With that, Padawer and Skourtis created an online poll listing more than 200 wrestlers of the past and offering fans the opportunity to vote on the most popular characters if such figures were made today. "We were able to collect, in ordinal rankings, the highest intent-to-purchase totals," said Padawer. "From there, we mixed the highest intent-to-purchase characters with some of the middle talent, so we could celebrate the entire WWE history and have this series last for quite a long time."

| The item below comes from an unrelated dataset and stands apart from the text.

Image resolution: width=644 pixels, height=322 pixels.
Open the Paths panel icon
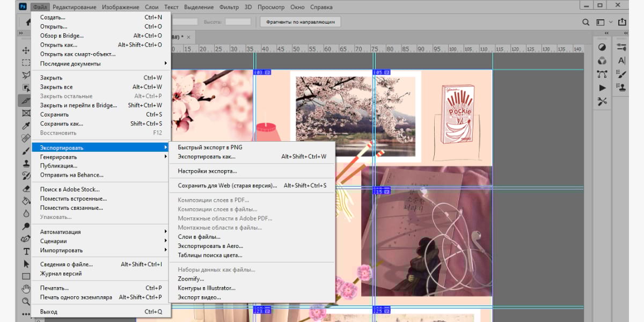[602, 75]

The first series of WWE Classic Superstars is still popular today, as a Shawn Michaels action figure from that series can easily command $150-$200, mint/boxed. "We were lucky enough that we misorganized our stock room," said Jack Feuerbach, the owner of the online wrestling figure store Highspots. "One time someone found that Series 1, a year or to several months after it was released.Demand was very high for that, and it sold pretty quickly. There are always collectible figures from each series. In Series 4, for example, fans are looking for the Roddy Piper, Junkyard Dog and Tito Santana figures from that set."

In addition to wrestlers on the WWE's past and present roster, the Classic Superstars line also features detailed recreations of professional wrestlers who never previously worked for the WWE, including the maniacal Abdullah the Butcher and mixed martial arts champion Tank Abbott. It also includes stars who previously left the WWE on bad terms, such as Bret "Hitman" Hart and "The Living Legend" Bruno Sammartino, whose likenesses are now incorporated into the series.

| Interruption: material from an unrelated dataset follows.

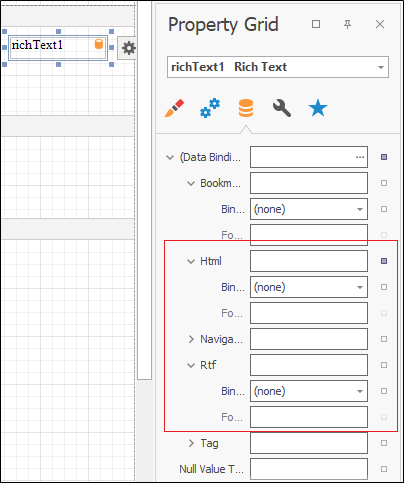Open the Appearance tab with paintbrush icon

[x=174, y=108]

"We were surprised and pleased that Bruno Sammartino is part of the Classic Superstars series," said Padawer. "I think the long and short of the answer is, we've found very few superstars "Even those with really long, heated relations --who weren't willing to participate in the Classic Superstars series. I was talking to Bret Hart a month ago, he was blown away with the figures that we did of him, and he wanted to see if we could get him one of everything that we've done to date."

"I'm going to be part of the Classic Superstars line in Series 16," said Tammy "Sunny" Sytch, a popular wrestling manager who worked in the WWE from 1993 to 1998, when she left the company to seek help for addictions. "Jakks Pacific sent me a contract, I signed it, and bingo we've got a doll coming out. It's as easy as that. My doll will be a limited-edition figure. It'll be one action figure in every two cases. Myself and Mae Young (an octogenarian female wrestler who still occasionally competes in WWE matches) will be in different cases. I haven't seen the doll yet, I don't even know what it looks like. Hopefully it'll be a good surprise, not a bad surprise."

Sytch's note that her figure will appear in only one in every two sales cases of figurines is not so much a calculated effort by Jakks Pacific to create rare short-printed collectibles, as it is a marketing decision regarding any action figures of female wrestlers, valets or "divas" that are sold commercially. "Sometimes we release characters that may not appeal to the 4 to 7-year-old boy," said Padawer.

For the most part, the divas appeal to the post-pubescent set. Little boys don't like to play with girl dolls, so we'll shortpack them in shipping cases. There's a secondary benefit to short-packing: it creates more collectibility. But that's not our objective. We know that when we put the divas figurines out there with the normal amount, it'll back up at retail. Most companies wouldn't even dream of making action figures of female wrestlers like Mae Young or the Fabulous Moolah, not in a million years. But we do it because we've got a big brand on our hands, we don't mind spending tooling dollars and even losing money, if it means we can provide the consumers a complete look and understanding -- where they can create their own WWE experience."

Although the Classic Superstars line is Jakks Pacific's most popular series, it is by no means the company's only series. The Unmatched Fury line, featuring highly detailed wrestling superstars in poses or moves associated with the namesake wrestler, is also one of the company's most popular series. "Unmatched Fury features a 9-inch statue style, borrowing from Todd McFarlane's hyper-detailed statue lines," said Padawer. "In the future, we will be adding a deluxe line called Build 'em Brawlers, where the figures come with an accessory piece. If you take all the accessory pieces together, you can build a wrestling ring or a steel cage. We're also going to have a 12-inch ultra-articulated deluxe style version called Maximum Aggression. That will be coming out in the fall of 2008."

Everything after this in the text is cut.